Stress incontinence is the most common form of incontinence. It is not related to feeling stressed, but rather occurs when the pelvic floor muscles are not strong enough to prevent urine from leaking, and is most common when the bladder is placed under unusual amounts of stress. This could be anything from coughing and sneezing to laughing, doing heavy lifting, or when exercising. Women who have given birth, or who have gone through the menopause, are particularly vulnerable to stress incontinence. Obesity or constipation can also increase the pressure upon the bladder, therefore increasing the likelihood of suffering from stress incontinence.

Stress incontinence can often be prevented or treated by performing pelvic floor exercises. These consist in lifting and tightening the pelvic floor muscles in sets of eight contractions, which should be performed three times daily. This should strengthen the muscles of the bladder so that they are less likely to allow urine to leak out, and after three months most people will find the symptoms of stress incontinence greatly improved. However, if this is not the case, there are other forms of treatment available, including surgery to lift the neck of the bladder, or bladder Botox injections.

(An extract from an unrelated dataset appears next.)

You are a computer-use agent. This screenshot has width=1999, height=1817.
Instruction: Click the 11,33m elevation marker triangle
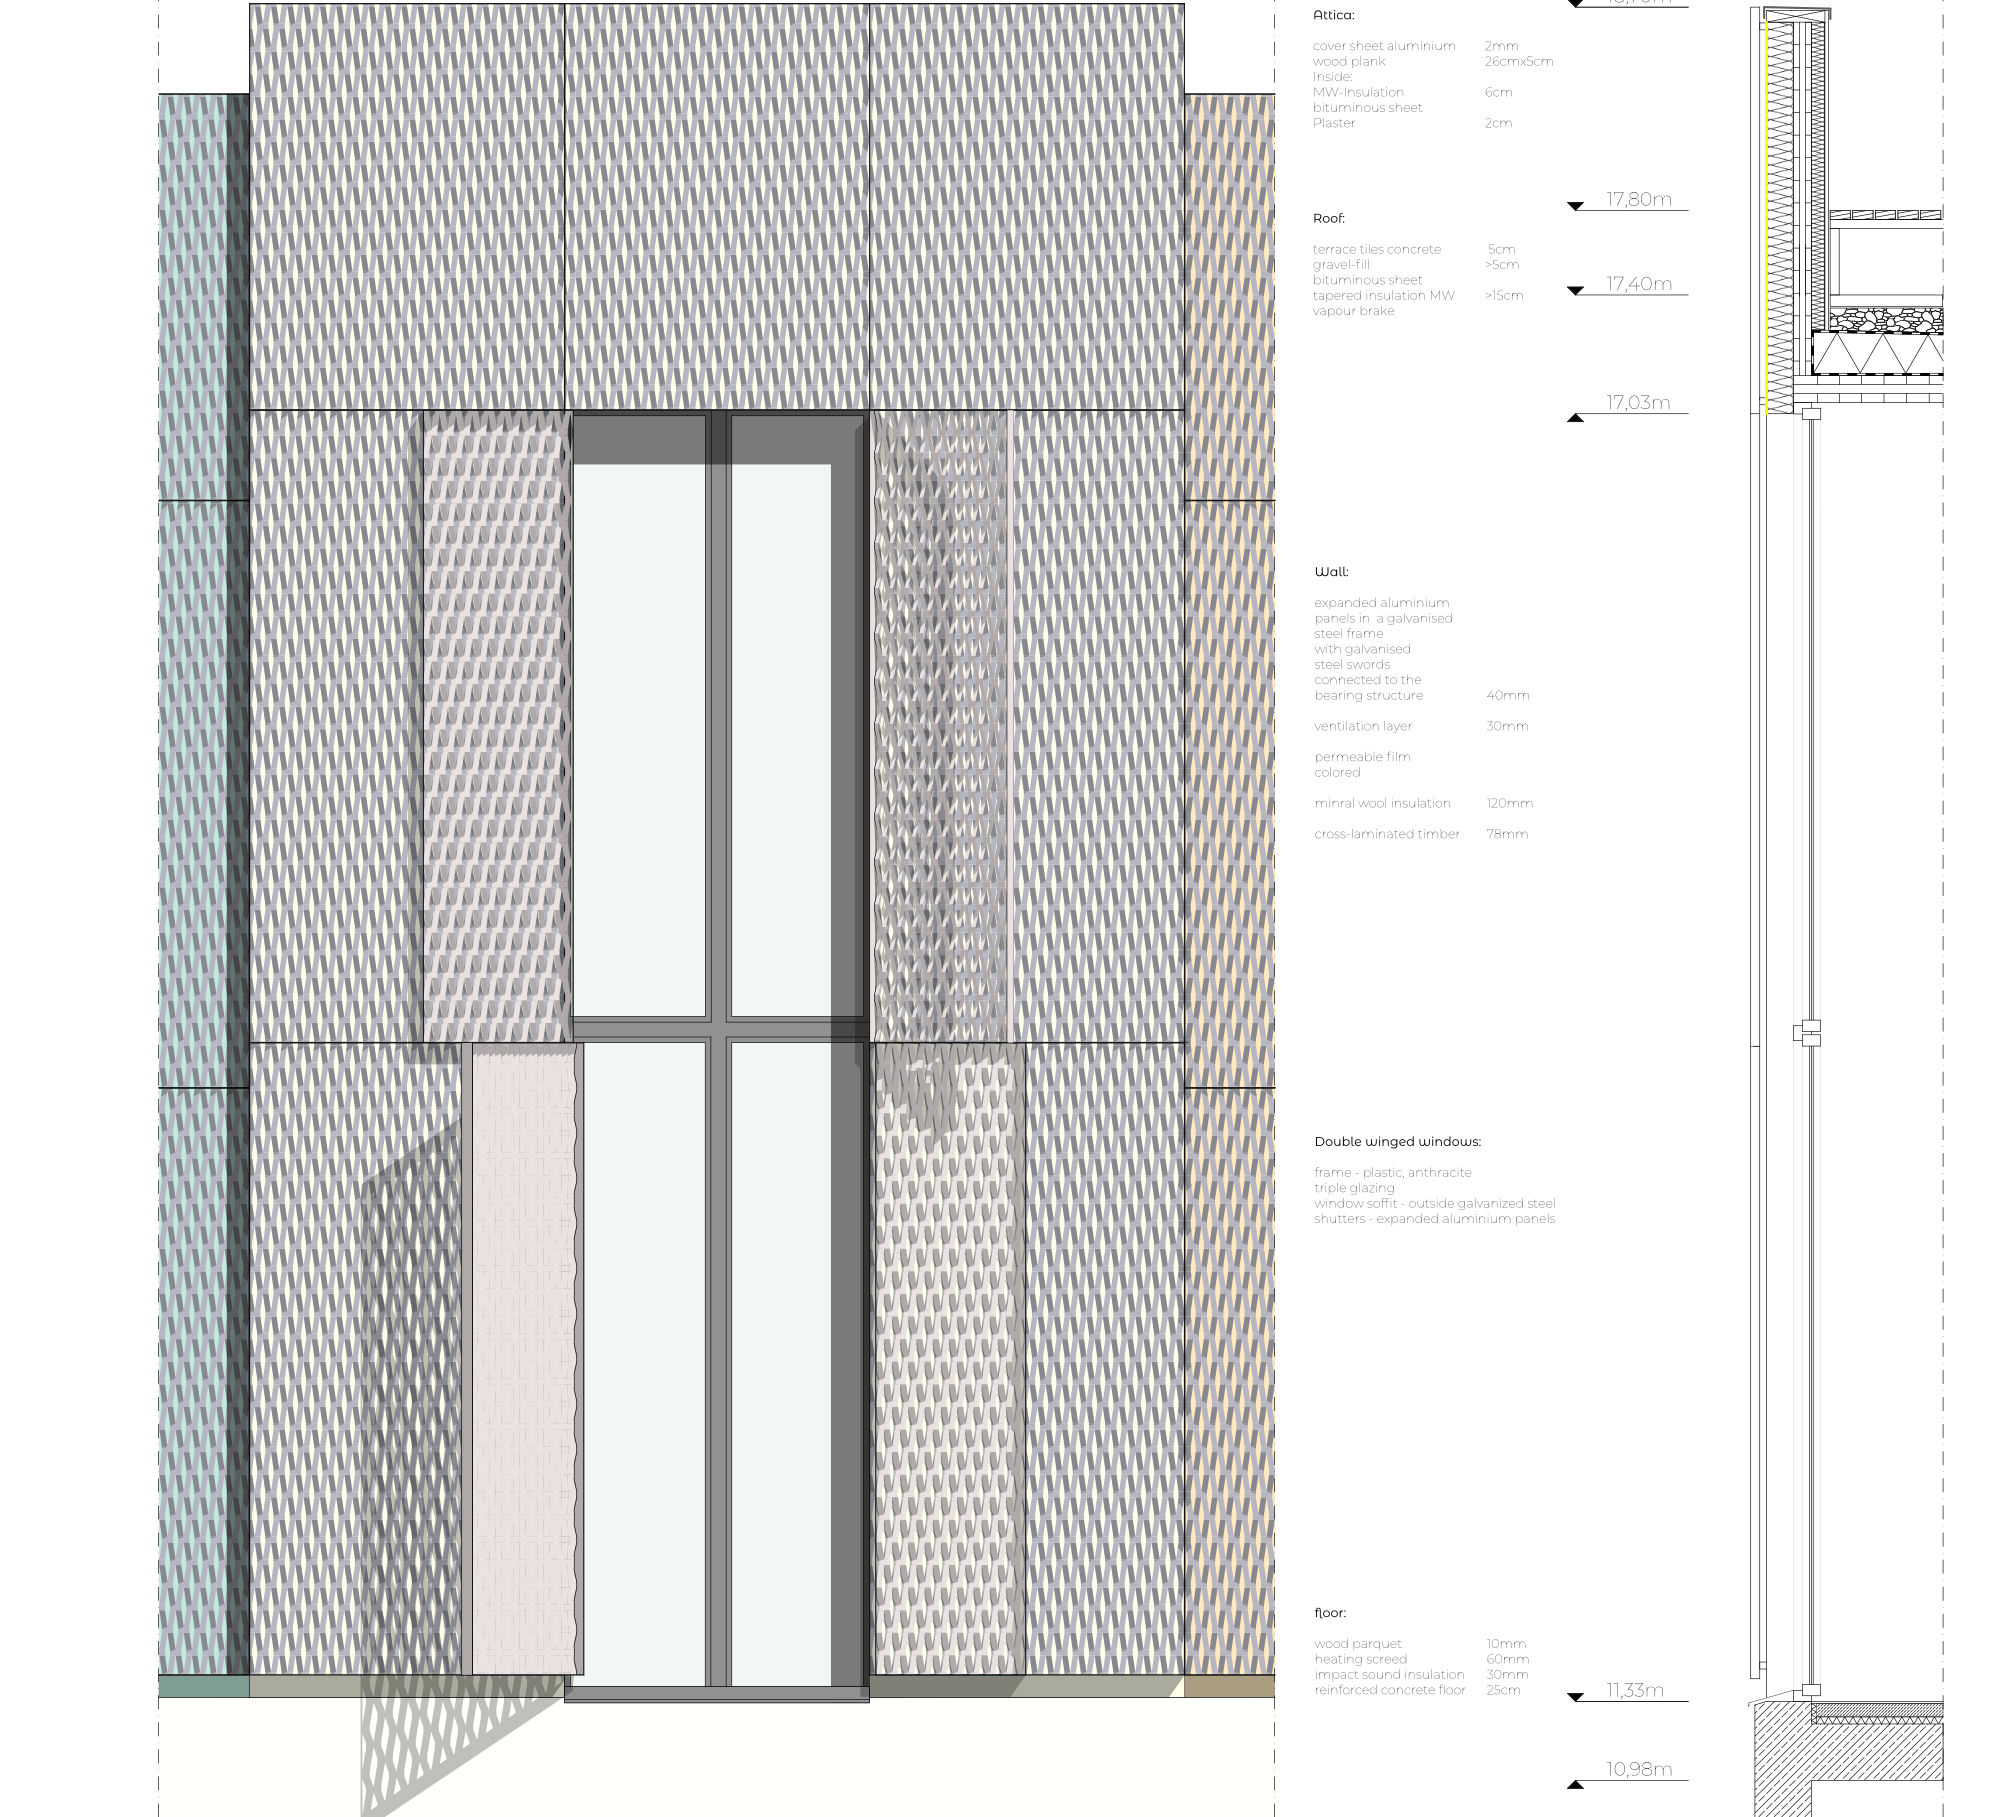pyautogui.click(x=1576, y=1697)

Men who suffer from stress incontinence may be given the option to receive an artificial sphincter, which controls the flow of urine via a pump placed in the scrotum. 

Stress incontinence is more common in the elderly, as the muscles of the bladder weaken with age. In addition to this, women who have been through the menopause often find their pelvic floor muscles have been weakened by a reduction in oestrogen levels – however, this can sometimes be helped by application of a vaginal oestrogen cream.